What this task involves: Make an exact copy of every record that follows.

*** Opening of Supplied data ***

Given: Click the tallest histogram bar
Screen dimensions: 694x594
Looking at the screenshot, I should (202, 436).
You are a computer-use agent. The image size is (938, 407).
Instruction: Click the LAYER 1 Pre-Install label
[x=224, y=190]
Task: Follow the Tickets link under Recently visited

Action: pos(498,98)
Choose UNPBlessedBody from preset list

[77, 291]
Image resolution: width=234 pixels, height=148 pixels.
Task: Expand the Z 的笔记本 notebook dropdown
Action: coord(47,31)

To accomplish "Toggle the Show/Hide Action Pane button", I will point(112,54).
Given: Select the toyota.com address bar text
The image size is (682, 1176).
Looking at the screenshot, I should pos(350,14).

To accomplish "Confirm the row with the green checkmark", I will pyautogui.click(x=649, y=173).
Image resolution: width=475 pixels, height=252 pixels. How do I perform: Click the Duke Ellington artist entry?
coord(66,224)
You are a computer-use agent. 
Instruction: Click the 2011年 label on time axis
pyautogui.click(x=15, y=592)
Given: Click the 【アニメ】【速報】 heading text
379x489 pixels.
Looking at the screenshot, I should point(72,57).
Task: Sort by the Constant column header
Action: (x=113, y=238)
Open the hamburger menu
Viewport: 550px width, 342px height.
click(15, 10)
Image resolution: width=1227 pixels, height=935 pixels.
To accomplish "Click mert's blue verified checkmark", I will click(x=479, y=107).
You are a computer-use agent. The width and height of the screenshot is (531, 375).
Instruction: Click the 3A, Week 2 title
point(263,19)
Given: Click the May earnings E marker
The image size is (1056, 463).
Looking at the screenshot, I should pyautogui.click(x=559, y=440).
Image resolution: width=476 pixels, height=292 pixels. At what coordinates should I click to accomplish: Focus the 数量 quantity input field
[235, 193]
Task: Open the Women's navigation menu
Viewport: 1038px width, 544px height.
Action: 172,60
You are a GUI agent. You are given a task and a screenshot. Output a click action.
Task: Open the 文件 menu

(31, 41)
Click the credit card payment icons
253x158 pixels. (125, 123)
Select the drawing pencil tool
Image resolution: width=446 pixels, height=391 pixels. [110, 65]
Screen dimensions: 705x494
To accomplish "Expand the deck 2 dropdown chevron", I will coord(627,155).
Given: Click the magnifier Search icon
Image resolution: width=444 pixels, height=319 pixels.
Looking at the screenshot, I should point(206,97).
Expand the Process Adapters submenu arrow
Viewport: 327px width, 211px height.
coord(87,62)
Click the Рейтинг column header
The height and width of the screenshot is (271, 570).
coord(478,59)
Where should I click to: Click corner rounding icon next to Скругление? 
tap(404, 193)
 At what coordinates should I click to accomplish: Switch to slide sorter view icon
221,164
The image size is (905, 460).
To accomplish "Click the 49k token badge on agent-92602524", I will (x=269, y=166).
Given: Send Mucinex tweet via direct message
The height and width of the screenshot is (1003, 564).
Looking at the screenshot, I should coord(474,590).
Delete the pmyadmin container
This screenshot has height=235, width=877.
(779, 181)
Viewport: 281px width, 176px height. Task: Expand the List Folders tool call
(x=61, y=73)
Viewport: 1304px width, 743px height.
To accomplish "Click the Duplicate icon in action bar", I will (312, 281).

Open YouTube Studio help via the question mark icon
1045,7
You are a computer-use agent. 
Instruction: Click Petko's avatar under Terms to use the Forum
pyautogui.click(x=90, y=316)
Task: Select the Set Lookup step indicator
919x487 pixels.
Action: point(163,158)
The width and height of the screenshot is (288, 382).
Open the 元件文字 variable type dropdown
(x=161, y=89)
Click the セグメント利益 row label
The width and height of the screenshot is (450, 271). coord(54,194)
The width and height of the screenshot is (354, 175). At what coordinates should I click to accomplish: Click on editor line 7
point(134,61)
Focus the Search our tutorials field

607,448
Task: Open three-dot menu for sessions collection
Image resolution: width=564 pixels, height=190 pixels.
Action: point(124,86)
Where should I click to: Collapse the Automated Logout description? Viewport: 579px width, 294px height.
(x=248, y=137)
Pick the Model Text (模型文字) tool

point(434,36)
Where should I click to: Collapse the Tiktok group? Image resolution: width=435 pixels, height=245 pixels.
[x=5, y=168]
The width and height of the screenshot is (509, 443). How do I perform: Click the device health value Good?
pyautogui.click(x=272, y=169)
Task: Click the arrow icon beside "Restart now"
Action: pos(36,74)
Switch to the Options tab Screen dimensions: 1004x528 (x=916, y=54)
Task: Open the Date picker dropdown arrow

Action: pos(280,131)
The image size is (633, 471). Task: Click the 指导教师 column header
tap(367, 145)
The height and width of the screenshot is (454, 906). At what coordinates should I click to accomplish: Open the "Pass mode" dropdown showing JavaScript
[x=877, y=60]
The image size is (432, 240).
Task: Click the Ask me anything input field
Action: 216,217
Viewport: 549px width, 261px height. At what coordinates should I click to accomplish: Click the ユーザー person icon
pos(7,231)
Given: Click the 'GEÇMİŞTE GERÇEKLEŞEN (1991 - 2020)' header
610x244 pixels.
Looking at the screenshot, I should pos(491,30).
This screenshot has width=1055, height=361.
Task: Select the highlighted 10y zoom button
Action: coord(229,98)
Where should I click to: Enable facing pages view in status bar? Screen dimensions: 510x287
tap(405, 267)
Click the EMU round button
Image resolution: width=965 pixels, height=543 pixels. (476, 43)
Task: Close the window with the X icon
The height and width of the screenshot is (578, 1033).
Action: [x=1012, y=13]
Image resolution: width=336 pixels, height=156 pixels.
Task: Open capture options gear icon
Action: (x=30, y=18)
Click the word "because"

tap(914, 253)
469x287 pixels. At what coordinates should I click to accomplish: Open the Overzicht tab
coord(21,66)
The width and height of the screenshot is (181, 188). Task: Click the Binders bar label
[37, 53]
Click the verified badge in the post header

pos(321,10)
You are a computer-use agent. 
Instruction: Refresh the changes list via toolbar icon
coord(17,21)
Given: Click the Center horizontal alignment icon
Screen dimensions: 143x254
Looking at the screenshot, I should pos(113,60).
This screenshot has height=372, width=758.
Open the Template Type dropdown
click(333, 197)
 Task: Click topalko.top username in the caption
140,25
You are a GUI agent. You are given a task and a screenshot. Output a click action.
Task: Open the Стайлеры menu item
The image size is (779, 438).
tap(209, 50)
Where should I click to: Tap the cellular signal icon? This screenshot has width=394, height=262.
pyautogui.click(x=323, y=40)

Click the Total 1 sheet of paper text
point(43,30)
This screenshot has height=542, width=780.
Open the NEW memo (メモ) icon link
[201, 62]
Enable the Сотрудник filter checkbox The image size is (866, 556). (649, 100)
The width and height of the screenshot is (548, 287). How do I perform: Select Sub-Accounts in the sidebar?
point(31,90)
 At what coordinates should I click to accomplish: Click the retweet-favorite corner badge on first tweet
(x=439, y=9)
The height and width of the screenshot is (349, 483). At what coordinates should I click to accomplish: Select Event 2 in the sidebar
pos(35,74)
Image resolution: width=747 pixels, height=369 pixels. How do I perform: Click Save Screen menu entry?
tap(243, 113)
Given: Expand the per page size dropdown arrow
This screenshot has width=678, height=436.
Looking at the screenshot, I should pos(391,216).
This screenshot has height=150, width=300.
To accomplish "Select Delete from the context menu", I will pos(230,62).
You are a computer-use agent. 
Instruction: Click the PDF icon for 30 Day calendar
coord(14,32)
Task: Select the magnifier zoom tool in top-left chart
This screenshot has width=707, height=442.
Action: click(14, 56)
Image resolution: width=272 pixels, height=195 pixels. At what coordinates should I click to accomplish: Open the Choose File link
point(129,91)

*** Close of Supplied data ***

Exercise answer:
Given: Click the tallest histogram bar
Screen dimensions: 694x594
Looking at the screenshot, I should (202, 436).
You are a computer-use agent. The image size is (938, 407).
Instruction: Click the LAYER 1 Pre-Install label
[x=224, y=190]
Task: Follow the Tickets link under Recently visited

Action: pos(498,98)
Choose UNPBlessedBody from preset list

[77, 291]
Image resolution: width=234 pixels, height=148 pixels.
Task: Expand the Z 的笔记本 notebook dropdown
Action: coord(47,31)

To accomplish "Toggle the Show/Hide Action Pane button", I will point(112,54).
Given: Select the toyota.com address bar text
The image size is (682, 1176).
Looking at the screenshot, I should pos(350,14).

To accomplish "Confirm the row with the green checkmark", I will pyautogui.click(x=649, y=173).
Image resolution: width=475 pixels, height=252 pixels. How do I perform: Click the Duke Ellington artist entry?
coord(66,224)
You are a computer-use agent. 
Instruction: Click the 2011年 label on time axis
pyautogui.click(x=15, y=592)
Given: Click the 【アニメ】【速報】 heading text
379x489 pixels.
Looking at the screenshot, I should point(72,57).
Task: Sort by the Constant column header
Action: (x=113, y=238)
Open the hamburger menu
Viewport: 550px width, 342px height.
click(15, 10)
Image resolution: width=1227 pixels, height=935 pixels.
To accomplish "Click mert's blue verified checkmark", I will click(x=479, y=107).
You are a computer-use agent. The width and height of the screenshot is (531, 375).
Instruction: Click the 3A, Week 2 title
point(263,19)
Given: Click the May earnings E marker
The image size is (1056, 463).
Looking at the screenshot, I should pyautogui.click(x=559, y=440).
Image resolution: width=476 pixels, height=292 pixels. At what coordinates should I click to accomplish: Focus the 数量 quantity input field
[235, 193]
Task: Open the Women's navigation menu
Viewport: 1038px width, 544px height.
Action: 172,60
You are a GUI agent. You are given a task and a screenshot. Output a click action.
Task: Open the 文件 menu

(31, 41)
Click the credit card payment icons
253x158 pixels. (125, 123)
Select the drawing pencil tool
Image resolution: width=446 pixels, height=391 pixels. [110, 65]
Screen dimensions: 705x494
To accomplish "Expand the deck 2 dropdown chevron", I will coord(627,155).
Given: Click the magnifier Search icon
Image resolution: width=444 pixels, height=319 pixels.
Looking at the screenshot, I should point(206,97).
Expand the Process Adapters submenu arrow
Viewport: 327px width, 211px height.
coord(87,62)
Click the Рейтинг column header
The height and width of the screenshot is (271, 570).
coord(478,59)
Where should I click to: Click corner rounding icon next to Скругление? 
tap(404, 193)
 At what coordinates should I click to accomplish: Switch to slide sorter view icon
221,164
The image size is (905, 460).
To accomplish "Click the 49k token badge on agent-92602524", I will (x=269, y=166).
Given: Send Mucinex tweet via direct message
The height and width of the screenshot is (1003, 564).
Looking at the screenshot, I should coord(474,590).
Delete the pmyadmin container
This screenshot has height=235, width=877.
(779, 181)
Viewport: 281px width, 176px height. Task: Expand the List Folders tool call
(x=61, y=73)
Viewport: 1304px width, 743px height.
To accomplish "Click the Duplicate icon in action bar", I will (312, 281).

Open YouTube Studio help via the question mark icon
1045,7
You are a computer-use agent. 
Instruction: Click Petko's avatar under Terms to use the Forum
pyautogui.click(x=90, y=316)
Task: Select the Set Lookup step indicator
919x487 pixels.
Action: point(163,158)
The width and height of the screenshot is (288, 382).
Open the 元件文字 variable type dropdown
(x=161, y=89)
Click the セグメント利益 row label
The width and height of the screenshot is (450, 271). coord(54,194)
The width and height of the screenshot is (354, 175). At what coordinates should I click to accomplish: Click on editor line 7
point(134,61)
Focus the Search our tutorials field

607,448
Task: Open three-dot menu for sessions collection
Image resolution: width=564 pixels, height=190 pixels.
Action: point(124,86)
Where should I click to: Collapse the Automated Logout description? Viewport: 579px width, 294px height.
(x=248, y=137)
Pick the Model Text (模型文字) tool

point(434,36)
Where should I click to: Collapse the Tiktok group? Image resolution: width=435 pixels, height=245 pixels.
[x=5, y=168]
The width and height of the screenshot is (509, 443). How do I perform: Click the device health value Good?
pyautogui.click(x=272, y=169)
Task: Click the arrow icon beside "Restart now"
Action: pos(36,74)
Switch to the Options tab Screen dimensions: 1004x528 (x=916, y=54)
Task: Open the Date picker dropdown arrow

Action: pos(280,131)
The image size is (633, 471). Task: Click the 指导教师 column header
tap(367, 145)
The height and width of the screenshot is (454, 906). At what coordinates should I click to accomplish: Open the "Pass mode" dropdown showing JavaScript
[x=877, y=60]
The image size is (432, 240).
Task: Click the Ask me anything input field
Action: 216,217
Viewport: 549px width, 261px height. At what coordinates should I click to accomplish: Click the ユーザー person icon
pos(7,231)
Given: Click the 'GEÇMİŞTE GERÇEKLEŞEN (1991 - 2020)' header
610x244 pixels.
Looking at the screenshot, I should pos(491,30).
This screenshot has width=1055, height=361.
Task: Select the highlighted 10y zoom button
Action: coord(229,98)
Where should I click to: Enable facing pages view in status bar? Screen dimensions: 510x287
tap(405, 267)
Click the EMU round button
Image resolution: width=965 pixels, height=543 pixels. (476, 43)
Task: Close the window with the X icon
The height and width of the screenshot is (578, 1033).
Action: [x=1012, y=13]
Image resolution: width=336 pixels, height=156 pixels.
Task: Open capture options gear icon
Action: (x=30, y=18)
Click the word "because"

tap(914, 253)
469x287 pixels. At what coordinates should I click to accomplish: Open the Overzicht tab
coord(21,66)
The width and height of the screenshot is (181, 188). Task: Click the Binders bar label
[37, 53]
Click the verified badge in the post header

pos(321,10)
You are a computer-use agent. 
Instruction: Refresh the changes list via toolbar icon
coord(17,21)
Given: Click the Center horizontal alignment icon
Screen dimensions: 143x254
Looking at the screenshot, I should pos(113,60).
This screenshot has height=372, width=758.
Open the Template Type dropdown
click(333, 197)
 Task: Click topalko.top username in the caption
140,25
You are a GUI agent. You are given a task and a screenshot. Output a click action.
Task: Open the Стайлеры menu item
The image size is (779, 438).
tap(209, 50)
Where should I click to: Tap the cellular signal icon? This screenshot has width=394, height=262.
pyautogui.click(x=323, y=40)

Click the Total 1 sheet of paper text
point(43,30)
This screenshot has height=542, width=780.
Open the NEW memo (メモ) icon link
[201, 62]
Enable the Сотрудник filter checkbox The image size is (866, 556). (649, 100)
The width and height of the screenshot is (548, 287). How do I perform: Select Sub-Accounts in the sidebar?
point(31,90)
 At what coordinates should I click to accomplish: Click the retweet-favorite corner badge on first tweet
(x=439, y=9)
The height and width of the screenshot is (349, 483). At what coordinates should I click to accomplish: Select Event 2 in the sidebar
pos(35,74)
Image resolution: width=747 pixels, height=369 pixels. How do I perform: Click Save Screen menu entry?
tap(243, 113)
Given: Expand the per page size dropdown arrow
This screenshot has width=678, height=436.
Looking at the screenshot, I should pos(391,216).
This screenshot has height=150, width=300.
To accomplish "Select Delete from the context menu", I will pos(230,62).
You are a computer-use agent. 
Instruction: Click the PDF icon for 30 Day calendar
coord(14,32)
Task: Select the magnifier zoom tool in top-left chart
This screenshot has width=707, height=442.
Action: click(14, 56)
Image resolution: width=272 pixels, height=195 pixels. At what coordinates should I click to accomplish: Open the Choose File link
point(129,91)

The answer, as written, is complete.